Georgia - Okay. Break down what you did for me - how did you get an AI to come up with a trick, did you just sort of say go, make me a magic trick, or was it more…

Peter - Abracadabra…

Georgia - Yeah!

Peter - Not quite. The work that we’re talking about at the moment is to do with word associations. The question was could take some of those artificial intelligence algorithms and produce some new kind of word association trick? If I was to ask you to think of the first flower that came into your mind, what would your answer be?

Georgia - Rose.

Peter - And if I had written it down on a piece of paper, which I have in fact here - it says rose.
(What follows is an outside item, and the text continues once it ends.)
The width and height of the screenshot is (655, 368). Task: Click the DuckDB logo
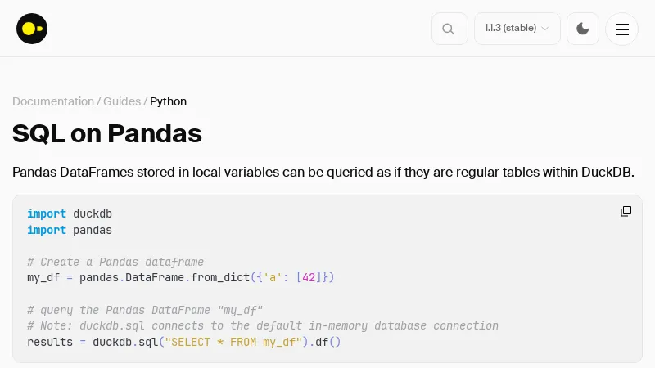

Because most people make an association, if asked under pressure to choose a particular flower, the majority of them will say rose. Similarly, there are a whole series of these kind of inbuilt biases.

Georgia - This trick involved predicting a word association you’re going to make from an apparently randomly shuffled selection of images and words. By asking a lot of people and using AI bots to comb the web, they were able to come up with a list of words and images with a few strong associations that people are much more likely to pick, and many others that had no associations at all. Add a bit of clever shuffling, and a bit of pizzazz, and you make it look like you’ve read someone’s mind, when really, it just relies on the fact that most of us think in the same way. So did it work?

Peter - Well, that’s a really interesting question. How do you test a magic trick? How do you scientifically approach that? The way that we did that was first of all to get people to do what’s called self-reporting, so just a list of how did this make you feel from not at all up to where I was really amazed? So you can start to get a number for that.

But equally well, you can take that trick and also compare that trick against another standard benchmarking trick that we used in all the work that we’ve done, which was basically the vanish of a ball using sleight of hand. We found that in the very large majority of cases, people were wowed by the trick, they were surprised by the trick, they couldn’t work out how the trick was done.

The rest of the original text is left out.